### Problem requirements
List every line in the entries below that contains the string "entry", treating uppercase and lowercase letters as different.

Entries drawn from a dataset
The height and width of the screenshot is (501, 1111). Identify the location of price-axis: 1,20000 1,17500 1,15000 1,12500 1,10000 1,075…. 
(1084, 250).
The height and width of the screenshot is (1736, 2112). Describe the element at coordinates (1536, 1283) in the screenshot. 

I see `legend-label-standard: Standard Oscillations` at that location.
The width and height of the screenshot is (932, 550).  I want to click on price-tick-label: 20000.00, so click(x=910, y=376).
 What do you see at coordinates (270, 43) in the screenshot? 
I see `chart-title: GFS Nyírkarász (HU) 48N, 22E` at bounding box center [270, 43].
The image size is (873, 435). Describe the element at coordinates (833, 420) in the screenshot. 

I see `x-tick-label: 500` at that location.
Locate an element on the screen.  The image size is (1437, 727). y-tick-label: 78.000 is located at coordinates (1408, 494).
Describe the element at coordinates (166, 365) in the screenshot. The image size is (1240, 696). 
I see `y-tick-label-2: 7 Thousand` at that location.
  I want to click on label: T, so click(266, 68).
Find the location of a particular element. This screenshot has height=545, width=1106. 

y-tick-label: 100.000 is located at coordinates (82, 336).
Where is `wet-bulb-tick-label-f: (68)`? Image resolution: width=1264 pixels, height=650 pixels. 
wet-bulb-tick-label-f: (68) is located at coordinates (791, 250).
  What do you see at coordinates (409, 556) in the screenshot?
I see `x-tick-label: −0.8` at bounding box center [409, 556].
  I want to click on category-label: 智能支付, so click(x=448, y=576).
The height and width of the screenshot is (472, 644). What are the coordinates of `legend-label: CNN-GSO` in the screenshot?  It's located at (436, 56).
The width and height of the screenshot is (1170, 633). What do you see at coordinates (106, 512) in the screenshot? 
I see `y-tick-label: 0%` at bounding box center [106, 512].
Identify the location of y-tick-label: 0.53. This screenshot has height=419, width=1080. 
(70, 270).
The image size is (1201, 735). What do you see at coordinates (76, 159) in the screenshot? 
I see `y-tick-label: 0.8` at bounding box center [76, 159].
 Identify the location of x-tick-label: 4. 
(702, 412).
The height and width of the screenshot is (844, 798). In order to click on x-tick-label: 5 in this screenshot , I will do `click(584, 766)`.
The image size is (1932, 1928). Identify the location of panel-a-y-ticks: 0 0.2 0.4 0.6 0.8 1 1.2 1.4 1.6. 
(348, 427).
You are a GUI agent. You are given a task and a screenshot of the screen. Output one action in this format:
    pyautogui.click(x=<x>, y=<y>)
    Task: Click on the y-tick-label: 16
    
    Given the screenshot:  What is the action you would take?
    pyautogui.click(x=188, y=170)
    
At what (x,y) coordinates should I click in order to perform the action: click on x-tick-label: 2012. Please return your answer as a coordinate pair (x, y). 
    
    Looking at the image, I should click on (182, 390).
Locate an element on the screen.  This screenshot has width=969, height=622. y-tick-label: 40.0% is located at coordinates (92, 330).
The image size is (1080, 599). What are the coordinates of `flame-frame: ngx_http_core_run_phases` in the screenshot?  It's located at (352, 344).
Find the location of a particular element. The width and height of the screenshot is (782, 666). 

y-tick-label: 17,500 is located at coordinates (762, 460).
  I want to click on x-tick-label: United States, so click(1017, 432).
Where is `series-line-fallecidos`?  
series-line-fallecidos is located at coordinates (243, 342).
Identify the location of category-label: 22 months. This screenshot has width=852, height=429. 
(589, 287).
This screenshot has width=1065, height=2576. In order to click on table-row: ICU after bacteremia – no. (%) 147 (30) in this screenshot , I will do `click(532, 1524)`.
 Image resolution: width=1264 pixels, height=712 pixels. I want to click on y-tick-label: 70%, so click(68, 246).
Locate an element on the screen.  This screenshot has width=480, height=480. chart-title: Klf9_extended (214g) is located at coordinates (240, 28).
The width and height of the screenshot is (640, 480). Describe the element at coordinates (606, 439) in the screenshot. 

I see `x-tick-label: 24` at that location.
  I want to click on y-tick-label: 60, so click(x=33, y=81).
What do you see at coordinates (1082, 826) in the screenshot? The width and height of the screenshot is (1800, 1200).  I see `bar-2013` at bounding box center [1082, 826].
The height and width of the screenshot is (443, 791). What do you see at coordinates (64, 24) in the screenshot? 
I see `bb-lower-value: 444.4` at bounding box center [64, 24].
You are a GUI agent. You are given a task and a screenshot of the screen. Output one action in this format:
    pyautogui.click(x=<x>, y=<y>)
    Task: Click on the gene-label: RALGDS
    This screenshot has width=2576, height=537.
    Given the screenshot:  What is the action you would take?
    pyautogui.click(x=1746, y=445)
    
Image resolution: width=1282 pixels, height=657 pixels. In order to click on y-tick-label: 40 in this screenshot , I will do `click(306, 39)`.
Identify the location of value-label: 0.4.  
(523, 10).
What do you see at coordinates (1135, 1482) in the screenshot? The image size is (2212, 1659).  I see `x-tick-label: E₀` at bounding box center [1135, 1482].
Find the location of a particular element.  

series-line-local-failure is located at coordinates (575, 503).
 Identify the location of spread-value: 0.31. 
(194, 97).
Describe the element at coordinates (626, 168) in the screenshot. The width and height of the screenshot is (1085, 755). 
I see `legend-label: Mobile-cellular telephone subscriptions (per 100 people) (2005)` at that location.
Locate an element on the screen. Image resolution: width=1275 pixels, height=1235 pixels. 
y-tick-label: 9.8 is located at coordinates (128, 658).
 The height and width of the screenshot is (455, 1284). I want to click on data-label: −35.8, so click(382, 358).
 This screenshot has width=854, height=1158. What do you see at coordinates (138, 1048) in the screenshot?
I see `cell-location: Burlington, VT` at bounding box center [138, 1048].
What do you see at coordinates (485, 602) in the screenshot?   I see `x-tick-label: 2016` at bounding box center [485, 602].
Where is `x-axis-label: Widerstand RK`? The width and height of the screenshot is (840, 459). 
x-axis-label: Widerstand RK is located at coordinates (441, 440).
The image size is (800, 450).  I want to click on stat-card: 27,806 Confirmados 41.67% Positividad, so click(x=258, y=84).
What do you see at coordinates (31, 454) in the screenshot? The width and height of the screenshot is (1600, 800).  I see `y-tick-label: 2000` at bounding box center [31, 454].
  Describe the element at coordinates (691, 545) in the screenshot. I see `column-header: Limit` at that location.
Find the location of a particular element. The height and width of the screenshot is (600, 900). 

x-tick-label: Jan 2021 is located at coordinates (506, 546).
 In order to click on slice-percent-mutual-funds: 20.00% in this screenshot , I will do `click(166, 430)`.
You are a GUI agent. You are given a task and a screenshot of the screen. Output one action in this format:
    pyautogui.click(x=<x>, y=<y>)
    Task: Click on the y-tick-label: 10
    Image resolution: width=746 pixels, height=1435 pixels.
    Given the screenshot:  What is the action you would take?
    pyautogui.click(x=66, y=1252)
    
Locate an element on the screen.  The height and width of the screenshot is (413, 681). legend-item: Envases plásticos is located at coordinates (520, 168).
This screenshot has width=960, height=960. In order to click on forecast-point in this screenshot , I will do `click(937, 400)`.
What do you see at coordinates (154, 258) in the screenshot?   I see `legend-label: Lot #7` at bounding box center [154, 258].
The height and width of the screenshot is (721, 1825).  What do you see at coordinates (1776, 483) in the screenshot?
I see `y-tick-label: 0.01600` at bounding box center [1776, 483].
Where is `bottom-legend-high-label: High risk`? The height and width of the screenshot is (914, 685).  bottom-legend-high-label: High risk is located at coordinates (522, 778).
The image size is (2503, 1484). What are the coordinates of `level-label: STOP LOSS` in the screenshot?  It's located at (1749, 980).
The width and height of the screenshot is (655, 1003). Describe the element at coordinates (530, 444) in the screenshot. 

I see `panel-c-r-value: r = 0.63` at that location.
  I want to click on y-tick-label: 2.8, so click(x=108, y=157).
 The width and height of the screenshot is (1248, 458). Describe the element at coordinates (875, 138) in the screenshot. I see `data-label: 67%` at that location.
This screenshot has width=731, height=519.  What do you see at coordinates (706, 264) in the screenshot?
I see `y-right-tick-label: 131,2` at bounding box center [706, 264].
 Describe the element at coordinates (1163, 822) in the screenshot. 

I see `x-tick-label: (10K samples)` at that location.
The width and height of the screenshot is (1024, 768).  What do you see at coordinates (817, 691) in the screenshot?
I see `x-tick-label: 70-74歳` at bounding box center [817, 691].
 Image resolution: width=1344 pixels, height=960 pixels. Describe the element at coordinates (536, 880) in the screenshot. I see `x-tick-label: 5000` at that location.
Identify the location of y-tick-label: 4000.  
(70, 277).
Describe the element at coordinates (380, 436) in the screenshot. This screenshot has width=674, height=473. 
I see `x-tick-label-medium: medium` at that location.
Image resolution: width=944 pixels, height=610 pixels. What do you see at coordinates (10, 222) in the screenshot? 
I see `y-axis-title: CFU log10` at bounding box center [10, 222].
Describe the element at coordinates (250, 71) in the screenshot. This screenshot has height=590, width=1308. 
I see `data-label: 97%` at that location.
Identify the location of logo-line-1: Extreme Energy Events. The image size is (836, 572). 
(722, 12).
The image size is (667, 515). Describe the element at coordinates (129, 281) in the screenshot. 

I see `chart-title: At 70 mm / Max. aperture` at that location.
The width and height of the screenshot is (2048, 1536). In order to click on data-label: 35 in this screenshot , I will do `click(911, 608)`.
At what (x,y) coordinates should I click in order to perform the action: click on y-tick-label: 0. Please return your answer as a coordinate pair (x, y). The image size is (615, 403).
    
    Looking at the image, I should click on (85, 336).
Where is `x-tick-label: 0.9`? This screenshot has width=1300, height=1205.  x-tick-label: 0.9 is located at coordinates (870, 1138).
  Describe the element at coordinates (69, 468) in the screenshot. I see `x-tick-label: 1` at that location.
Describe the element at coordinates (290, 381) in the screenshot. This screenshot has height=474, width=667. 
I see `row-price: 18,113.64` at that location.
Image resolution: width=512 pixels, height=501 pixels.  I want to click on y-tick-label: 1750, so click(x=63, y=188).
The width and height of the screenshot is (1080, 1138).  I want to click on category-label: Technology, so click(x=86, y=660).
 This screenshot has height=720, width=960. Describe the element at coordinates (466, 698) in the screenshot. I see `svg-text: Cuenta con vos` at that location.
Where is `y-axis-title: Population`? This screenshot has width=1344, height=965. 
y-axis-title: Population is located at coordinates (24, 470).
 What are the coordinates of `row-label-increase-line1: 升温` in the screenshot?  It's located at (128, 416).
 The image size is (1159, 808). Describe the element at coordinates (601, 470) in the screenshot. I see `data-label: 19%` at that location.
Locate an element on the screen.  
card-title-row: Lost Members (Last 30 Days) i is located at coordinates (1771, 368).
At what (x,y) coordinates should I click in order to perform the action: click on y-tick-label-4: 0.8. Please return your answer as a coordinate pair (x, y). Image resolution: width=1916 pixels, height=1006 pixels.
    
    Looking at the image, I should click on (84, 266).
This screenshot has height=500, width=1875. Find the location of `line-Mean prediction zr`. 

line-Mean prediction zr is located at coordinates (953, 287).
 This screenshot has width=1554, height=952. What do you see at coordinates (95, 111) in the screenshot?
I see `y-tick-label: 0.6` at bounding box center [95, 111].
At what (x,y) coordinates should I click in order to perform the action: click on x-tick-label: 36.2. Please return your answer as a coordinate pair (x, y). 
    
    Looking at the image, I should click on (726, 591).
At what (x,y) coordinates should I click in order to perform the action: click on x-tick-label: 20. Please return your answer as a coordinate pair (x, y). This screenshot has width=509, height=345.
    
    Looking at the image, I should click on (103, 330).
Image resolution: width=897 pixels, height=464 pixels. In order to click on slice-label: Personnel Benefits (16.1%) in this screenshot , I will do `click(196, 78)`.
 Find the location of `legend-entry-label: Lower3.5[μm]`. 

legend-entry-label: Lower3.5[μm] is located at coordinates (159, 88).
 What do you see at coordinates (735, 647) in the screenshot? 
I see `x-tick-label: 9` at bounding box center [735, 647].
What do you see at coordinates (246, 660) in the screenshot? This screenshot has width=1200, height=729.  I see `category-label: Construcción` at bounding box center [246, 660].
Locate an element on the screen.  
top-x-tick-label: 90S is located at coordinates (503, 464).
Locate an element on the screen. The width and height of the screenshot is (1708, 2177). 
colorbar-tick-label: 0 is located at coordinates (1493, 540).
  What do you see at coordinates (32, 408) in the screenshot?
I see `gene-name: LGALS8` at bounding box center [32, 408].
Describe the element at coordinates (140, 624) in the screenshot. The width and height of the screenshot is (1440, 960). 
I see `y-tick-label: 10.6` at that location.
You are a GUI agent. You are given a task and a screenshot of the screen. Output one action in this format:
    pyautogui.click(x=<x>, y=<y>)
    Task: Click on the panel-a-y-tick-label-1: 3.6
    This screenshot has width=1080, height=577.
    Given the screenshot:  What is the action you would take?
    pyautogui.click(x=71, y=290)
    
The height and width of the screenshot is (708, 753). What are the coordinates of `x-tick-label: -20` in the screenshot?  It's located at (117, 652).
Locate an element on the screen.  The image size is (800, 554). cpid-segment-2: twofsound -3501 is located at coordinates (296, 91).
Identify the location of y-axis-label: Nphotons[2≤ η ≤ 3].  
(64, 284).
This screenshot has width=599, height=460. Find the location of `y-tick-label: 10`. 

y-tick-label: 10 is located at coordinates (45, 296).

### Answer box
 Find the location of `legend-entry-label: Lower3.5[μm]`. 
legend-entry-label: Lower3.5[μm] is located at coordinates (159, 88).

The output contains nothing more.